The flaw in this case is the flaw you always flirt with in an anecdotal novel. It's a bit too anecdote, not enough novel. To put it another way, the stories don't quite come together to form a single narrative.
The attraction of the anecdotal style is that you can wander off from the novel arc, and you don't need to serve the overall novel too religiously/unrealistically. But it's easy to go too far, and have no overall experience given by the book.
Because Litt is funny and clever and moving and imaginative and absolutely kills on voice, he gets away with it, but because of those same things, it's also a bit frustrating.
Twice Litt has impressed me, and twice I've been left wishing he'd done things differently. The nearly-great is a more frustrating problem than the actually-mediocre, but it's also a more pleasurable problem. And a more successful career model: I won't think twice about buying the next Litt book I see around.

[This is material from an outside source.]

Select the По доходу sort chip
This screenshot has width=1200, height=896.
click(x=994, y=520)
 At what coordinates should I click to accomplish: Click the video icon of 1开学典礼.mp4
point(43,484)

Either way, I'll be picking up another of his as soon as possible.
A NOTE:
I haven't blogged for a week or two, due to being in Denmark (AWESOME) and other summer stuff. Summer stuff will be continuing for a while, so I might be blogging erratically.
ANOTHER NOTE:
Despite the possible erraticism (real word), I will be kicking off another L2R Challenge in the vein of May's Photo Month. For the next 6 books at least, I will be reading authors I've never read before.
It's a chance to check out new authors, discover new favourites (like I did with Litt), etc. It's easy to buy a book by an untried author, but even easier to leave them on your shelf when there's tried and tested authors on there as well.
I will be spending my summer in the company of authors, old and young, who I have never spent time with before. I shall call it... The Summer Of Strangers. SOS.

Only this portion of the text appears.